Il y a 10 ans, les Montréalais ont porté au pouvoir un ex-ministre libéral, Gérald Tremblay. Le premier maire de la nouvelle métropole fusionnée a connu sa part de controverses, obtenu des taux d'appui catastrophiques dans les sondages... mais il a été réélu sans coup férir en 2005 et en 2009. À mi-chemin de son troisième mandat, La Presse l'a rencontré pour l'heure des bilans. Son principal défi, estime-t-il: mieux communiquer ses bons coups.

Q Est-ce que vous trouvez que les gens sont injustes envers vous? Le bilan que vous faites et celui qu'on entend sont diamétralement opposés.

R Les gens s'expriment en fonction de ce qu'ils entendent, de ce qu'ils voient et lisent. Je prends ces critiques d'une façon constructive: ça veut simplement dire qu'il faut mieux communiquer les réalisations des 10 dernières années. Il se passe des choses que je qualifie d'inédites à Montréal.

Q Mieux communiquer, ça ne touche pas le fond de ce qui doit être fait, par contre... Y aurait-il des choses à changer, selon vous, outre les façons de communiquer?

R Tant que la lumière ne sera pas faite sur des allégations de corruption et de collusion, tant que les gens ne réaliseront pas qu'à Montréal, il n'y a jamais eu autant d'activité économique, avec 60 grues et 208 chantiers qui totalisent 17 milliards de dollars... Il y a des choses positives à Montréal, il s'agit de peut-être mieux les expliquer. C'est ce qu'on va faire dans les prochaines semaines.

Q Est-ce que vous allez vous présenter aux prochaines élections, après les dernières années qui ont été difficiles?

R Je suis en réflexion. Je suis très sérieusement en réflexion. La cause est noble, on parle du développement économique, social et culturel de la métropole. Il y a des signes encourageants, par exemple, tout le débat qui se fait au sein de la Communauté métropolitaine de Montréal. Comment peut-on, dans l'adversité, continuer à être optimiste et positif? C'est une question de défi.

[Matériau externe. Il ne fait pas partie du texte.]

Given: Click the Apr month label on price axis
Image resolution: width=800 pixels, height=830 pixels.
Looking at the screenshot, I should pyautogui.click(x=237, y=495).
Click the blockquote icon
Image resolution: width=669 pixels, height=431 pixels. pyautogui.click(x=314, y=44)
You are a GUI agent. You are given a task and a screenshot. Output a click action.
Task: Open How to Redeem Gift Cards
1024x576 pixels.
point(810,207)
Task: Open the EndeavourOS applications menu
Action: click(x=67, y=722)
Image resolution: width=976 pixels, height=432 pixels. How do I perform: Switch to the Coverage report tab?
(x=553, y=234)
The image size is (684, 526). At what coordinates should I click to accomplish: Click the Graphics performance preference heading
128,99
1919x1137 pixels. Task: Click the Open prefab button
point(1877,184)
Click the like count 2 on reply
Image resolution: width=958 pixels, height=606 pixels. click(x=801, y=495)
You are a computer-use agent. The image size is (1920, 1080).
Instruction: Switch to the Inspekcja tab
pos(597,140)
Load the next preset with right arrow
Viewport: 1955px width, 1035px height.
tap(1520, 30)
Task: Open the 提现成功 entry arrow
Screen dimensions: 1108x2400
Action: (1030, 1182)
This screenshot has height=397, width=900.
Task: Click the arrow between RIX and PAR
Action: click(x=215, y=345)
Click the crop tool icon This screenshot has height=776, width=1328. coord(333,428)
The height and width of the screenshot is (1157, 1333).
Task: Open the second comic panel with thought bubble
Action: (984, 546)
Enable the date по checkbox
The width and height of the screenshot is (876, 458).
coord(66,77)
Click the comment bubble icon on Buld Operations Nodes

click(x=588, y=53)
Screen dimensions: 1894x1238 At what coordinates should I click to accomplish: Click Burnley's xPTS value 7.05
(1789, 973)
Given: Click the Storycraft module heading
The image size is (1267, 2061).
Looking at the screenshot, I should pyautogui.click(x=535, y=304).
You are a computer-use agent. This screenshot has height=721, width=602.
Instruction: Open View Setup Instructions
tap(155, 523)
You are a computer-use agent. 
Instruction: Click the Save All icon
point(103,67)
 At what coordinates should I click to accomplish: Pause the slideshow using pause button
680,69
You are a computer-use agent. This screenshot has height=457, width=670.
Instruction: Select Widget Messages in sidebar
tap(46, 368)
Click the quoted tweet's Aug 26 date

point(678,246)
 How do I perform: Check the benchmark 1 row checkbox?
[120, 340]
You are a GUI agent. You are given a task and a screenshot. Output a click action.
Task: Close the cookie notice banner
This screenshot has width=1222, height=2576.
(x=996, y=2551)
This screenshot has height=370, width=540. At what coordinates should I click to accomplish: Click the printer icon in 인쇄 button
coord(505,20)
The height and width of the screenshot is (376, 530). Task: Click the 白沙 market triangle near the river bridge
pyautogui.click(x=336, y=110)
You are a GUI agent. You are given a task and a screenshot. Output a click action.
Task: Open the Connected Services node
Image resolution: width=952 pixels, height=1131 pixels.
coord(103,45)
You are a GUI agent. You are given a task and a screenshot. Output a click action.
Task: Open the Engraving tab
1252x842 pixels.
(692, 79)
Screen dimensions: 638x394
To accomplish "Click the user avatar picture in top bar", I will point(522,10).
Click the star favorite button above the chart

Je suis chanceux, dans le fond. Je suis devenu maire de Montréal il y a 10 ans, à un moment où la métropole était à la croisée des chemins. Il y avait un déficit démocratique important, les citoyens trouvaient qu'ils n'avaient pas de voix. Personne ne voulait s'attaquer aux infrastructures souterraines et au réseau routier. Quand je suis arrivé, il y a eu un geyser, boulevard Pie-IX [causé par le bris d'une conduite d'eau]: 55 000 personnes n'ont pas eu accès à l'eau potable. Tu fais quoi, Gérald? Le logement social, il n'y en avait pas beaucoup. On a décidé de faire 15 000 logements. Qui parlait des transports en commun? Personne. Je me suis rendu à Ottawa, et on a une taxe d'accise de 5 cents le litre d'essence, qui est consacrée en partie aux transports en commun.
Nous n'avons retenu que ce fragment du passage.